In July 2006, he was signed by second division club Frosinone along with Francesco Carbone. Mengoni played in pre-season friendlies. He wore no.31 shirt for Frosinone. Mengoni played his only game against S.S.C. Napoli, in 3–4–1–2 formation. The cup match Frosinone lost to Napoli 1–3. On 31 August 2006 he left for Grosseto of the third division.

In August 2007, Mengoni was signed by Serie B newcomer Avellino along with Carbone in another co-ownership deal for €10,000 each, with Di Cecco returned to Chievo for €20,000. despite Chievo was relegated to the same level. Mengoni made 37 starts in 2007–08 Serie B. Avellino relegated at the end of season. In June Chievo bought back Mengoni for free and sold Carbone outright for free. Avellino later re-admitted to 2008–09 Serie B.

Mengoni was spotted by another Serie B team Piacenza along with Cesare Rickler. However, he only played 17 times in 2008–09 Serie B.

===Pescara===
In the seventh season as an intangible asset or as co-ownership credit of Chievo, Mengoni was loaned to Pescara of 2009–10 Lega Pro Prima Divisione, with option to purchase. Mengoni was one the member to help Pescara gain promotion back to 2010–11 Serie B. In July 2010 Pescara acquired him in co-ownership deal, for €100,000, signing a 2-year contract. Mengoni was one of the absolute starter of Pescara in 2010–11 Serie B. He wore no.5 shirt that season. In June 2011 Chievo gave up the remain 50% registration rights and Pescara also gave up Francesco Dettori for free.
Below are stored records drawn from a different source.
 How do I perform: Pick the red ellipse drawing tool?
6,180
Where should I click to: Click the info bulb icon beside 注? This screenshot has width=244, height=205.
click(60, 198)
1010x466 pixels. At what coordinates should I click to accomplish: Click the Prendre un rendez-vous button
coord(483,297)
However Mengoni fell out from the club plan, his no.5 shirt was taken by Marco Capuano and offered a temporary number of 92. Along with Matarazzo (39), Olivi (42), Sembroni (43), Romito (55), Fruci (59), Ragni (76), Ariatti (78), D'Alterio (80), Prisco (87), Tognozzi (88), Tabacco (90) and Ganci (99), they all left the club, except Cattenari (57) and Ragni, who returned to the team in mid-season.
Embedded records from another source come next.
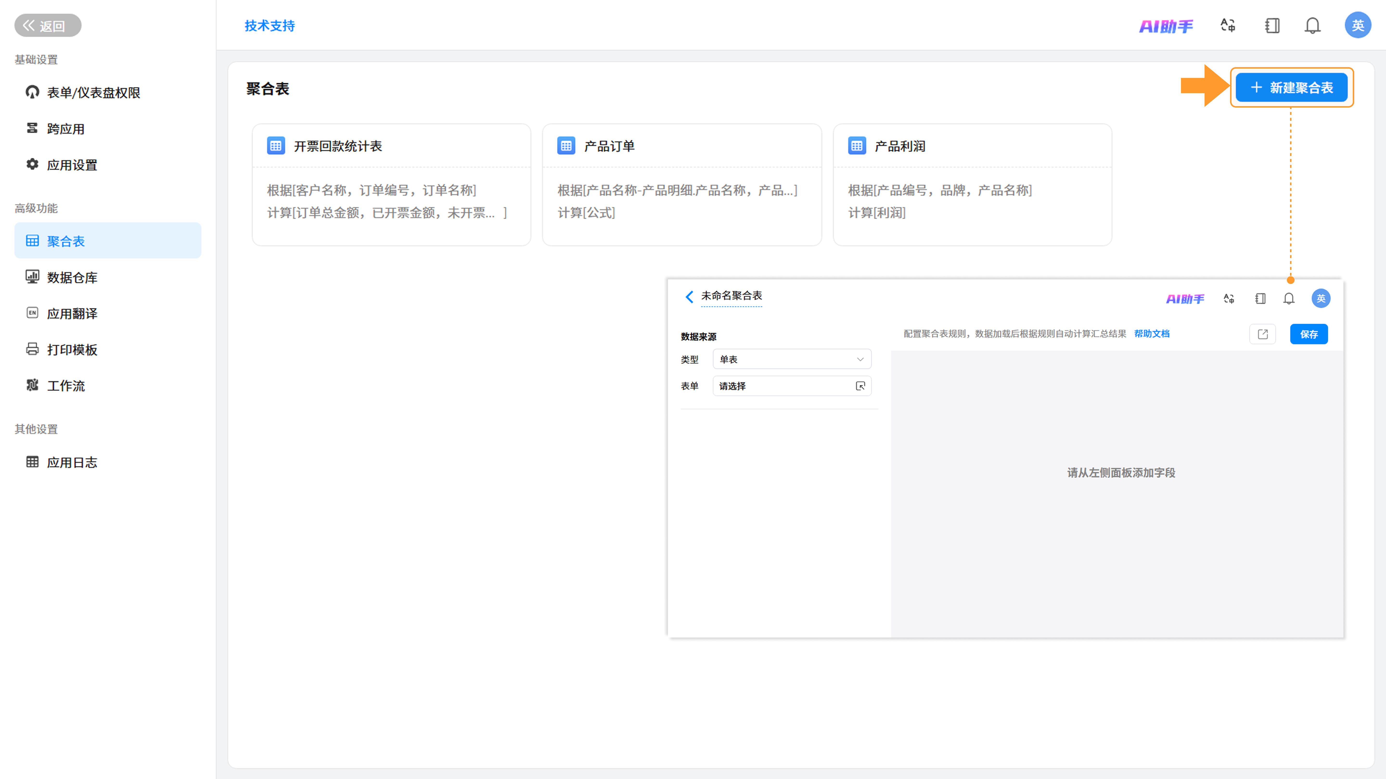Click the 保存 button
The height and width of the screenshot is (779, 1386).
pyautogui.click(x=1309, y=334)
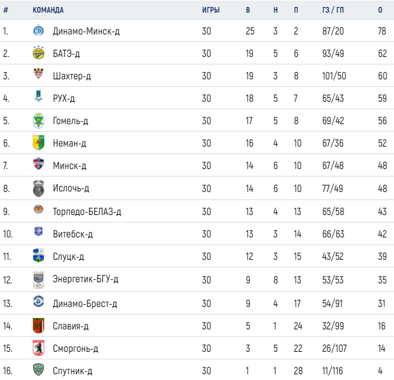Open the Энергетик-БГУ-д team link
The image size is (394, 380).
[85, 279]
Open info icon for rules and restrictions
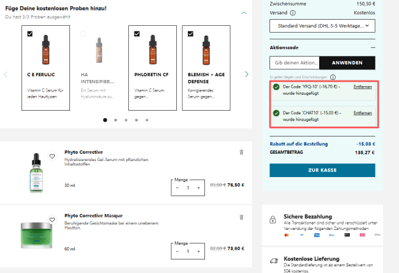 [x=332, y=77]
===Barletta & Benevento===
On 31 August 2011, Mengoni was transferred to the third division club Barletta. Mengoni was the starting centre-backs along with Vincenzo Migliaccio.
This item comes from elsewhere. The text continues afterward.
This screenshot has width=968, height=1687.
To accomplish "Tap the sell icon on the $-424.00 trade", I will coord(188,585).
On 20 August 2012, he terminated the contract On the next day he joined Benevento on free transfer.

===Virtus Francavilla===
On 31 August 2018, he signed with Serie C club Virtus Francavilla. On 6 November 2018, he was released from his contract by mutual consent.

==International career==
Mengoni received call-up from Italy U20 Serie C in 2002–03 Mirop Cup. Italy U20 C was the champion. He also received call-up for friendlies against England C in February 2004 and November 2004. However, he did not enter the final lineup in November.